[Dataset extract — start]

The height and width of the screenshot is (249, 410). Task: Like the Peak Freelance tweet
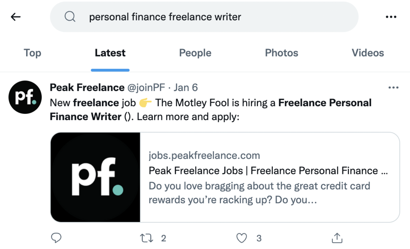242,238
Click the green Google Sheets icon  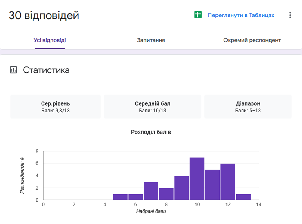point(198,15)
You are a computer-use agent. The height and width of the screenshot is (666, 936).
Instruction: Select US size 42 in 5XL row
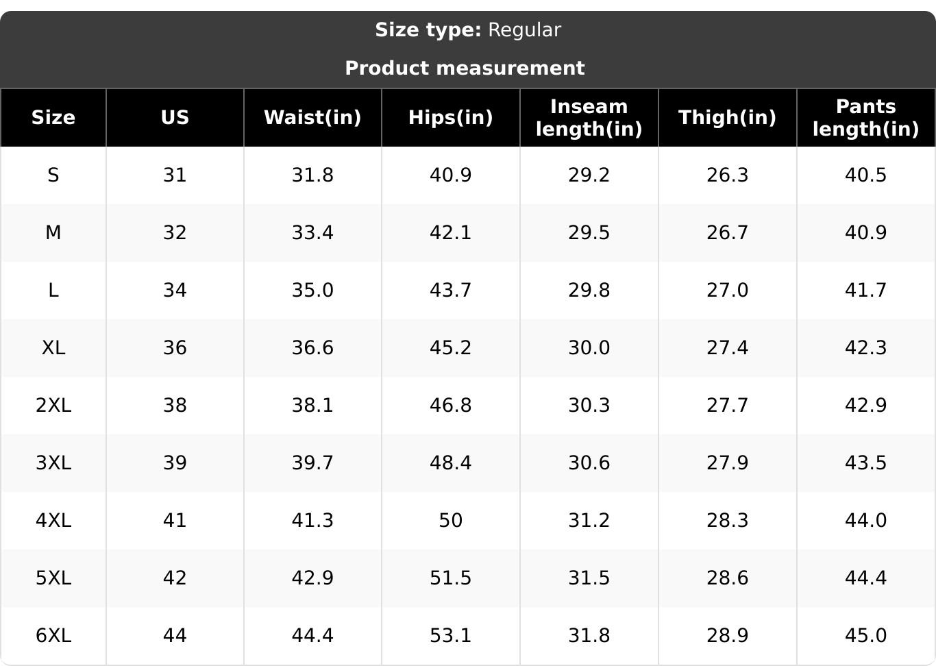(175, 578)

[Dataset extract — finish]

What is required: Retype, please, exactly the lines that begin with the one containing "You are a computer-use" and end at the last line of the entries above, both included, leaving out pictures.

Result for this task:
You are a computer-use agent. The height and width of the screenshot is (666, 936).
Instruction: Select US size 42 in 5XL row
(175, 578)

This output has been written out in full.